L’EMBRIONE NON E’ UN POSSIBILE PEZZO DI RICAMBIO

 

“Di fronte alle tante questioni e problemi che la bioetica oggi pone, assistiamo ad una progressiva perdita del senso umano della vita. Un riduzionismo scientista che interpella oggi le famiglie cristiane e l’intera comunità, chiamate a vivere, custodire e comunicare l’amore”. Così ieri sera mons. Antonio Staglianò, vescovo di Noto, intervenendo come principale relatore a un convegno promosso dal Vicariato di Pachino e Portopalo e organizzato dal Consultorio d’ispirazione cristiana di Pachino. Parlando di “custodire e comunicare l'amore. Il senso umano, cuore della bioetica”, il vescovo ha evidenziato che “le tante questioni che entrano nel quadro della bioetica – dall’inizio della vita alla sua fine, alle condizioni di forte disabilità, agli stati vegetativi, passando per la ricerca sulle staminali – possono essere affrontate con un giudizio rispettoso della realtà solo se si recupera il senso umano della vita. Perché, ad esempio, se gli embrioni vengono considerati, sì materia viva, umana, ma non persona – spiega oggi il vescovo al SIR – ecco che si rischia che assomiglino più a un possibile pezzo di ricambio. E questo implica un impoverimento del senso umano che si esprime e manifesta in altri e molti momenti della crescita e dell’educazione alla vita”.
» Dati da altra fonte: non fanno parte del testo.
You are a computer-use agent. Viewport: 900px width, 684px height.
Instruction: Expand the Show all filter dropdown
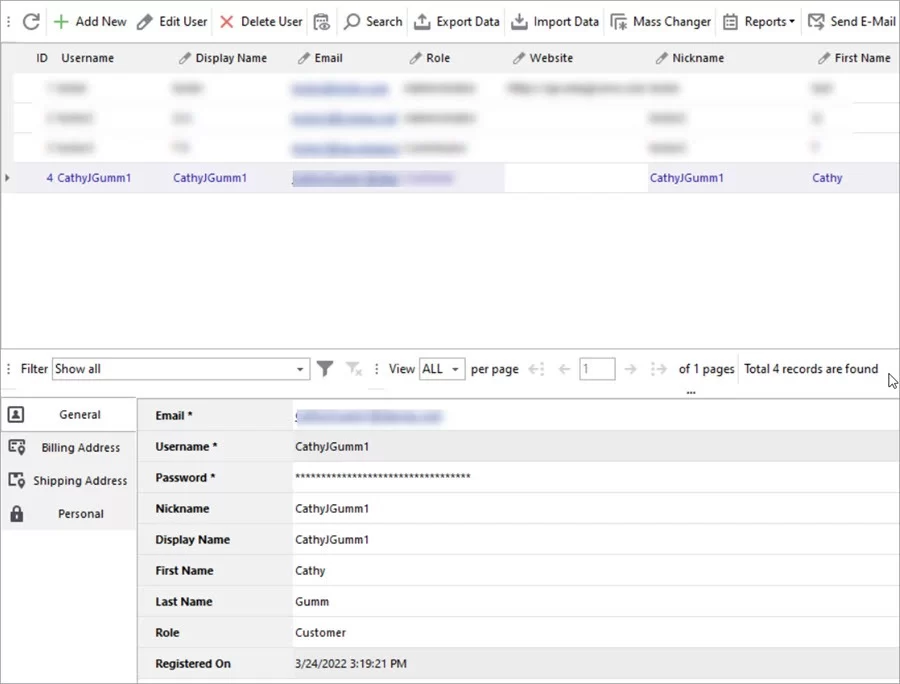click(299, 368)
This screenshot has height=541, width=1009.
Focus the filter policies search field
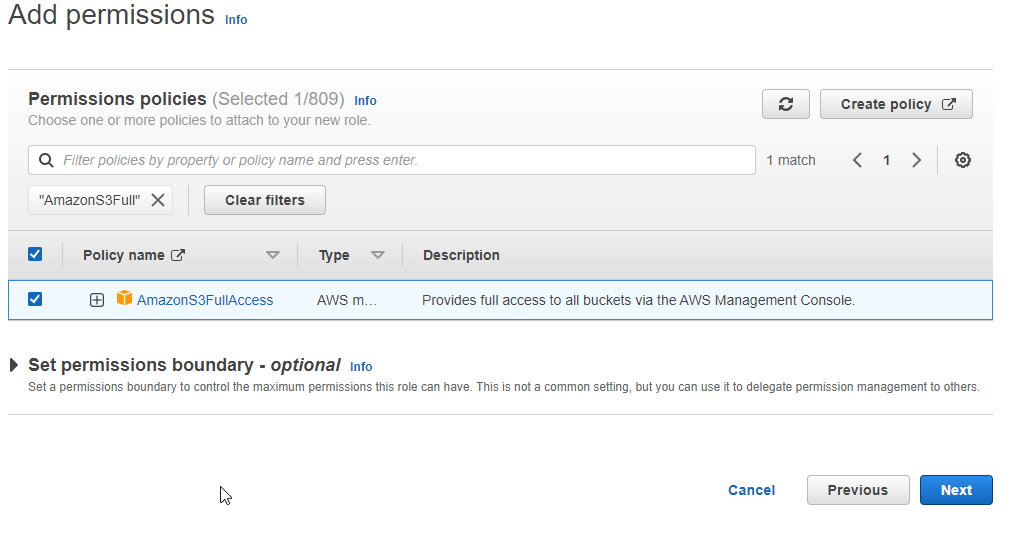(x=400, y=160)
“Senza un senso umano – ricorda il vescovo – lo stesso amore diventa fruizione di corpo per il proprio e altrui piacere, anche all’interno del rapporto coniugale, rapporto che deve essere d’amore, di unione dei due per il dono di sé e la generazione della famiglia”. Mons. Staglianò rivolge un appello alle famiglie, chiamate a “trasformare, oggi più che mai, la fede cristiana che professano in vita vissuta, e la vita in un cammino educativo che aiuti a recuperare il senso umano del vivere”. Per il vescovo, “i genitori devono recuperare il senso educativo e dare un orientamento dignitoso dei sentimenti dei figli”. Ecco allora che “custodire e comunicare l'amore, fare del senso umano il cuore della bioetica, significa aprire un discorso importante della pratica religiosa, che deve parlare di unità, perdono, amicizia vera, che deve parlare il linguaggio dell’educazione al dono, al servizio di sé, all’amore. L’esperienza della fede, dunque, diventa una grande sfida”. Il vescovo allarga l’appello alla famiglia anche alla comunità cristiana. “Si rinnovi – chiede – l’impegno alla ricerca dell’unità, unica strada capace di rendere il linguaggio di Gesù modello alternativo di umanità, modello nel quale l’umanità viene custodita e trasmessa, senza commercio e calcolo, dove l’altro viene curato, amato, dove l’esistenza di ciascuno diventa dono per gli altri”.